TO DO:
Please restate all of the records word for word, setting the pictures aside.
***** SOURCE INFORMATION
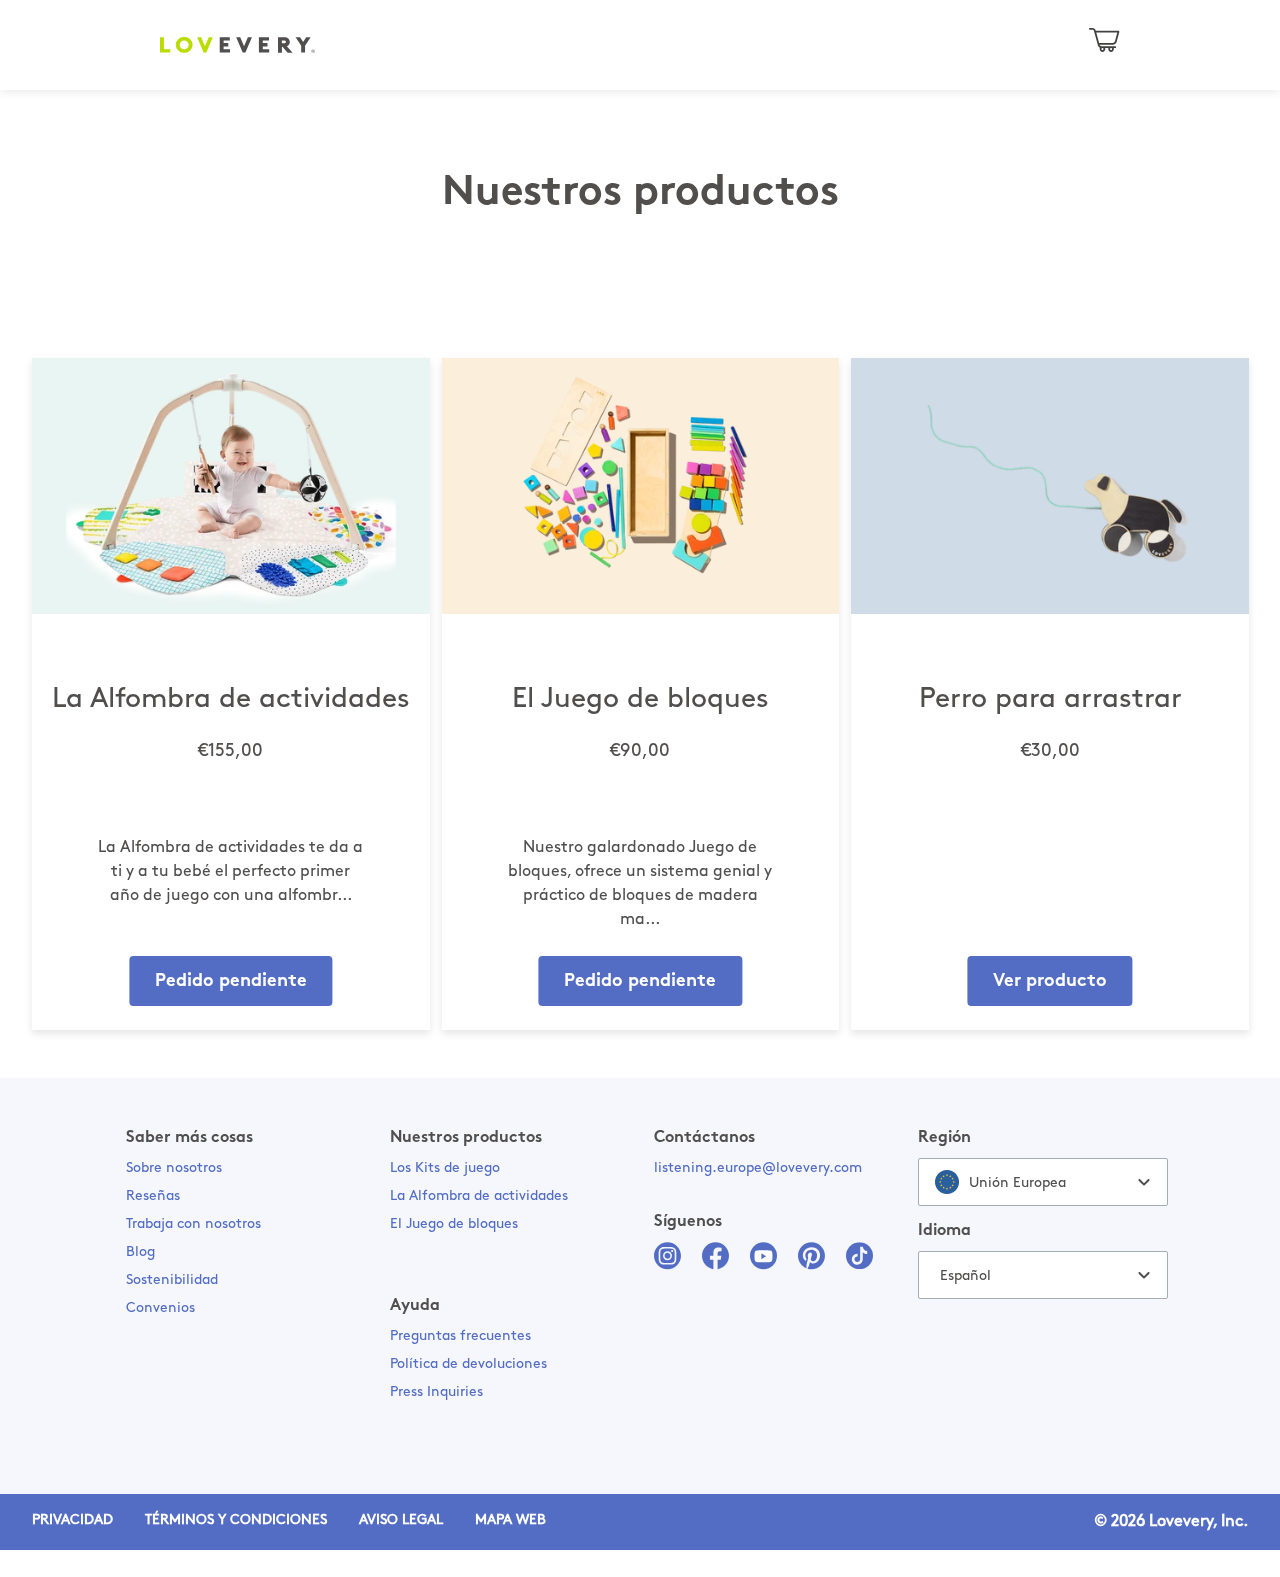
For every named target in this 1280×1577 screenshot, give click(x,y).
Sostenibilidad (172, 1280)
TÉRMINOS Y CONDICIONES (236, 1520)
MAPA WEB (510, 1520)
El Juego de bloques (454, 1224)
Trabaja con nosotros (193, 1224)
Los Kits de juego (445, 1168)
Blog (140, 1252)
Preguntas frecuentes (460, 1336)
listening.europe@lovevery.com (758, 1168)
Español (965, 1276)
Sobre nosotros (174, 1168)
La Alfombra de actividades (479, 1196)
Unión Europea (1017, 1183)
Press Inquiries (436, 1392)
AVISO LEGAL (401, 1520)
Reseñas (153, 1196)
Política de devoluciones (468, 1364)
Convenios (160, 1308)
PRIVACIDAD (72, 1520)
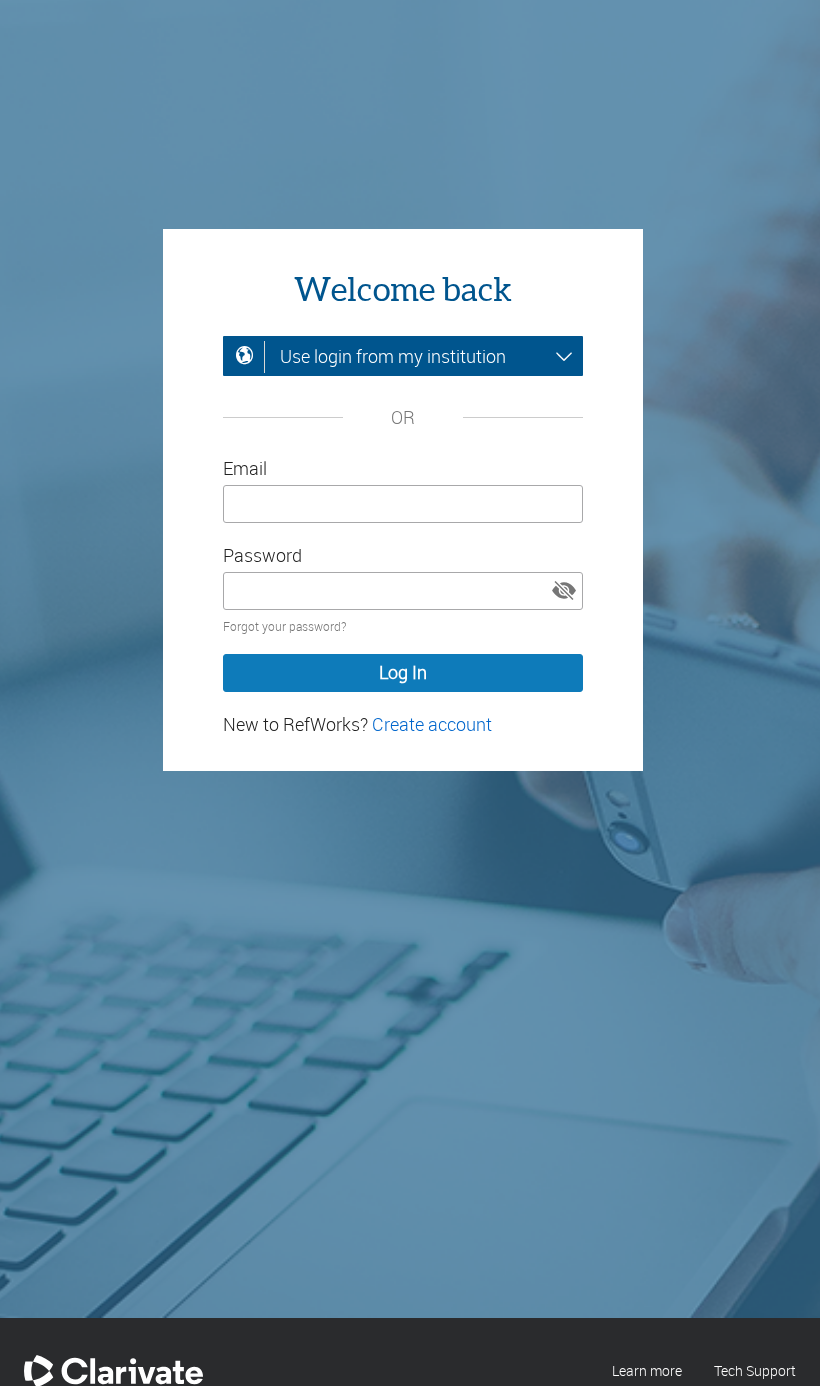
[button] (564, 591)
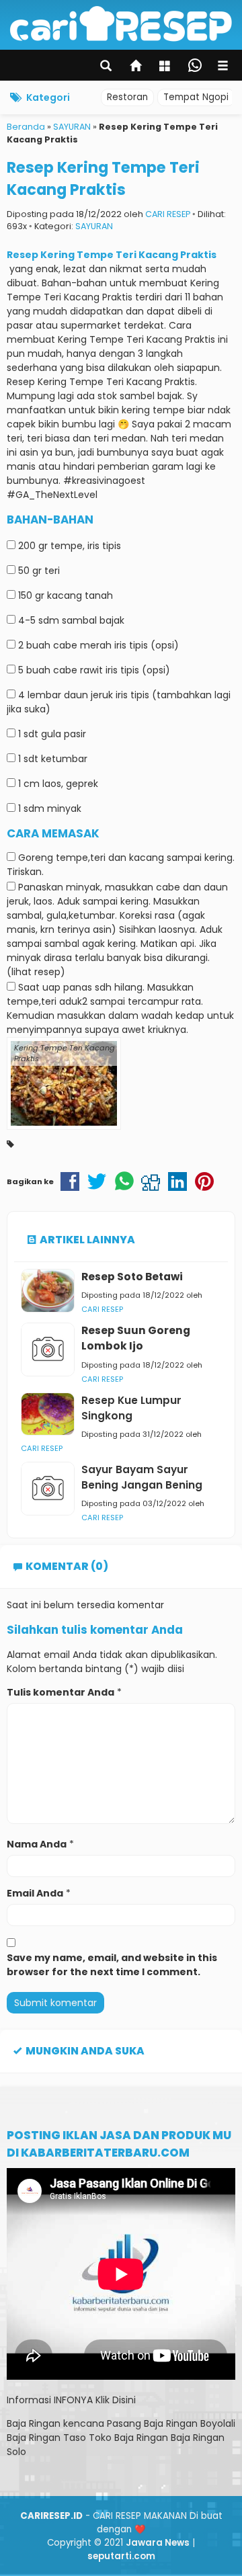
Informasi (29, 2400)
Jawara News (158, 2542)
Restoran (127, 97)
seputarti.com (121, 2556)
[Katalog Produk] (166, 67)
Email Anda (35, 1893)
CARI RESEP (167, 214)
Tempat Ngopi (196, 97)
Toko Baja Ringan (128, 2437)
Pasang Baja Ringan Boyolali (171, 2423)
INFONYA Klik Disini (95, 2400)
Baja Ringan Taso (46, 2437)
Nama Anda (37, 1844)
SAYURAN (94, 226)
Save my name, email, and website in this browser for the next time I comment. (112, 1965)
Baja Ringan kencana (55, 2423)
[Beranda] (136, 67)
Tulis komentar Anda (60, 1692)
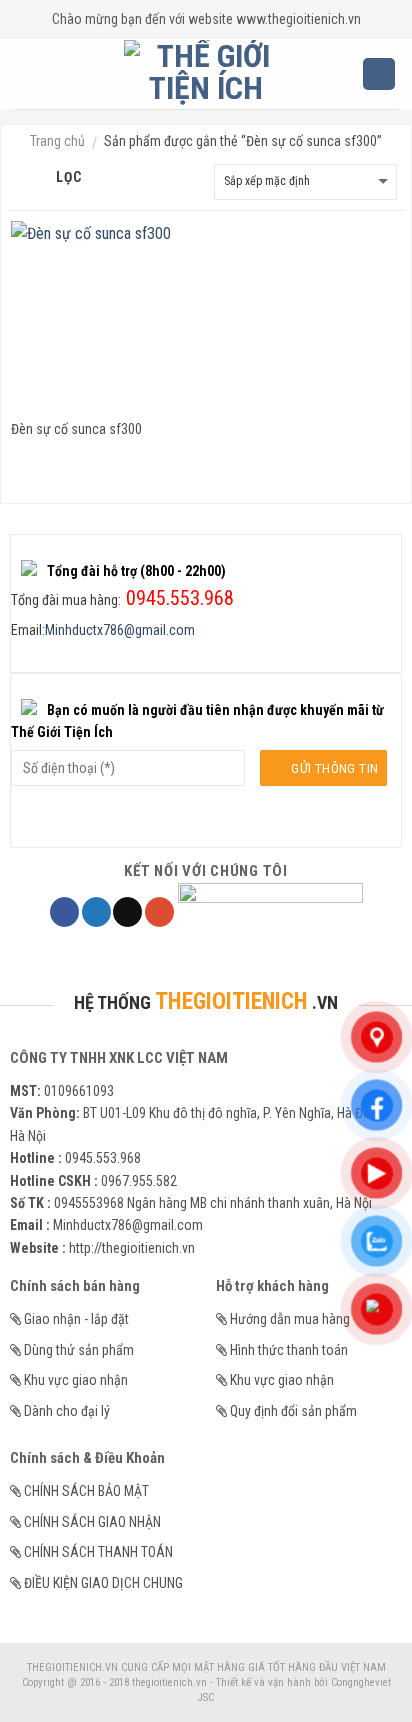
**********
SOLVED PROBLEM:
For every named target in this 1280×1577 screenshot, give click(x,y).
Sostenibilidad (172, 1280)
TÉRMINOS Y CONDICIONES (236, 1520)
MAPA WEB (510, 1520)
El Juego de bloques (454, 1224)
Trabaja con nosotros (193, 1224)
Los Kits de juego (445, 1168)
Blog (140, 1252)
Preguntas frecuentes (460, 1336)
listening.europe@lovevery.com (758, 1168)
Español (965, 1276)
Sobre nosotros (174, 1168)
La Alfombra de actividades (479, 1196)
Unión Europea (1017, 1183)
Press Inquiries (436, 1392)
AVISO LEGAL (401, 1520)
Reseñas (153, 1196)
Política de devoluciones (468, 1364)
Convenios (160, 1308)
PRIVACIDAD (72, 1520)
[button] (564, 591)
Informasi (29, 2400)
Jawara News (158, 2542)
Restoran (127, 97)
seputarti.com (121, 2556)
[Katalog Produk] (166, 67)
Email Anda (35, 1893)
CARI RESEP (167, 214)
Tempat Ngopi (196, 97)
Toko Baja Ringan (128, 2437)
Pasang Baja Ringan Boyolali (171, 2423)
INFONYA Klik Disini (95, 2400)
Baja Ringan Taso (46, 2437)
Nama Anda (37, 1844)
SAYURAN (94, 226)
Save my name, email, and website in this browser for the next time I comment. (112, 1965)
Baja Ringan kencana (55, 2423)
[Beranda] (136, 67)
Tulis komentar Anda (60, 1692)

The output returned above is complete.